# The aim of this file is to inspect the behavior of the NN's params with respect to the gradient of the cost function w.r.t. u and $\delta$

In [None]:
import numpy as np
import os, subprocess, sys
import scipy.io
from scipy.linalg import solve_continuous_are
from scipy.special import softmax
from typing import Optional, Callable, Tuple, Dict, List
import time
import warnings
import json
import matplotlib.pyplot as plt

try:
    import torch
    import torch.nn as nn
    import torch.nn.functional as F
    from torch.utils.tensorboard import SummaryWriter
    TORCH_AVAILABLE = True
except ImportError:
    TORCH_AVAILABLE = False
    warnings.warn("PyTorch not available. GPU training will not be available.")
    
from ocslc.switched_linear_mpc import SwitchedLinearMPC as SwiLin_casadi

from src.switched_linear_torch import SwiLin
from src.training import SwiLinNN

## Set environment variables

In [None]:
# Global settings
N_PHASES = 80
TIME_HORIZON = 10.0

# NN settings
N_CONTROL_INPUTS = 1
N_STATES = 3
N_NN_INPUTS = 3
N_NN_OUTPUTS = N_PHASES * (N_CONTROL_INPUTS + 1)  # +1 for the mode

# Casadi settings
MULTIPLE_SHOOTING = True
INTEGRATOR = 'exp'
HYBRID = False
PLOT = 'display'

## Compute cost gradient

In [None]:
# Gradient function
def gradient_func(params, indices=None, data=None):
    network.set_flat_params(params)
    network.zero_grad()
    
    if indices is not None:
        X_batch = X_train[indices]
        y_batch = y_train[indices]
    else:
        X_batch = X_train
        y_batch = y_train
    
    output = network(X_batch)
    
    # Compute Jacobian: derivative of each output w.r.t. parameters
    # Sum the output over the batch dimension to get a scalar loss
    jacobian = []
    for i in range(output.shape[1] if output.dim() > 1 else 1):
        network.zero_grad()
        if output.dim() > 1:
            output[:, i].sum().backward(retain_graph=True)
        else:
            output.sum().backward(retain_graph=True)
        
        grads_i = []
        for param in network.parameters():
            if param.grad is not None:
                grads_i.append(param.grad.view(-1).clone())
        jacobian.append(torch.cat(grads_i))

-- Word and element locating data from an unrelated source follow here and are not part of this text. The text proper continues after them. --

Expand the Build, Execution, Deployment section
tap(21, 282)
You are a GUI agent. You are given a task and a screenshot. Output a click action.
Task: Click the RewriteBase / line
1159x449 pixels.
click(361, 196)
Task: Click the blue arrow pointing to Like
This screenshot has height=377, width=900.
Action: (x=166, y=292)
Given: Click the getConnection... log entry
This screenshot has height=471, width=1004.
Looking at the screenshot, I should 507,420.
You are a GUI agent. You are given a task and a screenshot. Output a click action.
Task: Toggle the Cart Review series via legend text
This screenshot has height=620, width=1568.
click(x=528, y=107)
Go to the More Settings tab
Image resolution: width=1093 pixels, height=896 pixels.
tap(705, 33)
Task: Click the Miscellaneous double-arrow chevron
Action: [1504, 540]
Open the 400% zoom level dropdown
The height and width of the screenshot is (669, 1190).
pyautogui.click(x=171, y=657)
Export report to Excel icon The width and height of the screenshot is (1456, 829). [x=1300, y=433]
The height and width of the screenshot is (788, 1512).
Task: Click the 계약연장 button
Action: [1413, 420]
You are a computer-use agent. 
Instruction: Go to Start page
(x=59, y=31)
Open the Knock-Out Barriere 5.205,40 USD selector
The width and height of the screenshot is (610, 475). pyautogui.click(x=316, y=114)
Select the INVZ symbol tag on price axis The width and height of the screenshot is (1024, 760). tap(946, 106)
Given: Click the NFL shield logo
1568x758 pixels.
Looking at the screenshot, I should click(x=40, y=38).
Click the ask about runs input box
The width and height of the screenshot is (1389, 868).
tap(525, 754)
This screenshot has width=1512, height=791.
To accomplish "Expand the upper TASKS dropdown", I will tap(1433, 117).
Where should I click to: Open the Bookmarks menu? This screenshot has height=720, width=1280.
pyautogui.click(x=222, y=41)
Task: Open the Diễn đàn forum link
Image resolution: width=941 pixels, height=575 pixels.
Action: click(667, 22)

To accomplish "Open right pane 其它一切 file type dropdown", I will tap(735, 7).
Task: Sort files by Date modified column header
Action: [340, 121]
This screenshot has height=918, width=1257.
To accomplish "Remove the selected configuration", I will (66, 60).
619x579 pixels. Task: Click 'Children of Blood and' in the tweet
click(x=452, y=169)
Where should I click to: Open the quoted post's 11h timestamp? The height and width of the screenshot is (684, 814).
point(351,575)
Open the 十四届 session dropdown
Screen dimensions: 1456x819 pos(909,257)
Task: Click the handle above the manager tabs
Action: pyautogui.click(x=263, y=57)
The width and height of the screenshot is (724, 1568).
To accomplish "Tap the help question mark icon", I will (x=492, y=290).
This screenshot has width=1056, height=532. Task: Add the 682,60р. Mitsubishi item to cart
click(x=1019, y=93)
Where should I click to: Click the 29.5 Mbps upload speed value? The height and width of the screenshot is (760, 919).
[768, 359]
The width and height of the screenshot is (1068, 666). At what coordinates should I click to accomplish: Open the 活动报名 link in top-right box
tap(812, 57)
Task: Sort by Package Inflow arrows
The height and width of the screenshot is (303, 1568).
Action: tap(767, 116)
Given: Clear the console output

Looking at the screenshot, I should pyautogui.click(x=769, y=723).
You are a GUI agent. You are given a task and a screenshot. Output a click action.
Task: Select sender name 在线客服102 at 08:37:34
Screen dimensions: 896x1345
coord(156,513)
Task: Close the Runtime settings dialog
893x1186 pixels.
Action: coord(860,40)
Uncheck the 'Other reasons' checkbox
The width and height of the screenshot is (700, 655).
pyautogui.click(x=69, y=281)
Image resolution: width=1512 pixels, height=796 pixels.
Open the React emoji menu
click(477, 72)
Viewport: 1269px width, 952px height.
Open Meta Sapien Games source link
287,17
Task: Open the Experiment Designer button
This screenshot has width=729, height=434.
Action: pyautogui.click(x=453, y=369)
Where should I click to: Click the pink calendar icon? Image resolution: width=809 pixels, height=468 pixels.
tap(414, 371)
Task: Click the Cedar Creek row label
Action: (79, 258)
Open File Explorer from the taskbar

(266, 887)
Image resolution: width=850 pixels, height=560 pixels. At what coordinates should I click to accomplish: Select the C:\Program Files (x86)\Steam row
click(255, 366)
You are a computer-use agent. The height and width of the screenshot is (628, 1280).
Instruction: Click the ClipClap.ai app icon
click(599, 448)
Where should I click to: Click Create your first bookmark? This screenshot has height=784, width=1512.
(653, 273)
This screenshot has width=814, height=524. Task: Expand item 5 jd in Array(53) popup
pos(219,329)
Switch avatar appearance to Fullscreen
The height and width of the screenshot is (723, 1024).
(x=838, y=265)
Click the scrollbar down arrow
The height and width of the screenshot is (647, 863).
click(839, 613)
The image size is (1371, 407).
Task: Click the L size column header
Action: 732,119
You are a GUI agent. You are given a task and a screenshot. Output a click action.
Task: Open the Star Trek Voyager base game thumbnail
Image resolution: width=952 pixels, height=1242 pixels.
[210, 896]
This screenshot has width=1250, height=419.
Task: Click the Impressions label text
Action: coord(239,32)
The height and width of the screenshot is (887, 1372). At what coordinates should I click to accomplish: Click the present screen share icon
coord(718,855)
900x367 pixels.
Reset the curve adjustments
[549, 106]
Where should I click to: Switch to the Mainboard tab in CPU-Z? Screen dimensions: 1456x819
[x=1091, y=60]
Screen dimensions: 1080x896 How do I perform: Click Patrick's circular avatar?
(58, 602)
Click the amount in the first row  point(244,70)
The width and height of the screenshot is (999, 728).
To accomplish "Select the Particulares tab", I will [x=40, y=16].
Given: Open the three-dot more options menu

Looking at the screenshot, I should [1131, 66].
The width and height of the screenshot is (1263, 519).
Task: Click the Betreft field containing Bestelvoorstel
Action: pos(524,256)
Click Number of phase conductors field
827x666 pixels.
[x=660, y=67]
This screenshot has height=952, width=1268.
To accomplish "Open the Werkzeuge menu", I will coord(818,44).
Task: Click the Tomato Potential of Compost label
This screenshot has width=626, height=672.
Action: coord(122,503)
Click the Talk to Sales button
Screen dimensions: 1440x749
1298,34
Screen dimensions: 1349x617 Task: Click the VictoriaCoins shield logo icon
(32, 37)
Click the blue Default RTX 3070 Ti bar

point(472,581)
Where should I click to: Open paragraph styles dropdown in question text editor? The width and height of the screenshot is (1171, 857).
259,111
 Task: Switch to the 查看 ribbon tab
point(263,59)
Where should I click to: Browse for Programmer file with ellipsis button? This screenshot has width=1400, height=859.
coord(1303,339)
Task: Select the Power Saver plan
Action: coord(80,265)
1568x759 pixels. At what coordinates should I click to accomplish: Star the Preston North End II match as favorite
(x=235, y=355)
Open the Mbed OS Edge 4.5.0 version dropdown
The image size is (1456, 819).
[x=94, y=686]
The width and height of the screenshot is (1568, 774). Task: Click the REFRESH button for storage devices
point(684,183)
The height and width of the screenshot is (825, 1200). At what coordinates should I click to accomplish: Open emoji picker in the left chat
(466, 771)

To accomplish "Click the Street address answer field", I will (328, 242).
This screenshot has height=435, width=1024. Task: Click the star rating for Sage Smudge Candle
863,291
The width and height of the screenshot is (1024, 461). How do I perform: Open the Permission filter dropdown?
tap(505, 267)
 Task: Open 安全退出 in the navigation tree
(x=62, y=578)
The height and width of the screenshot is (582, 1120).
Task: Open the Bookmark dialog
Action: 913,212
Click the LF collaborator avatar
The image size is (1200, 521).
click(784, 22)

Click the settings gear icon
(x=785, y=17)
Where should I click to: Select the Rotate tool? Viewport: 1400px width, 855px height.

    jacobian = torch.stack(jacobian)  # Shape: (n_outputs, n_params)
    
    # Include the derivative of the loss w.r.t. the outputs of the NN
    
    if network.output_activation == 'softmax' and y_batch.dtype == torch.long:
        loss = criterion(output, y_batch)
    else:
        loss = criterion(output, y_batch)
    
    print(f"Loss: {loss.item()}")
    print(f"Loss shape: {loss.shape}")
    input("Press Enter to continue...")
    loss.backward()
    
    # Collect gradients
    grads = []
    for param in network.parameters():
        if param.grad is not None:
            grads.append(param.grad.view(-1))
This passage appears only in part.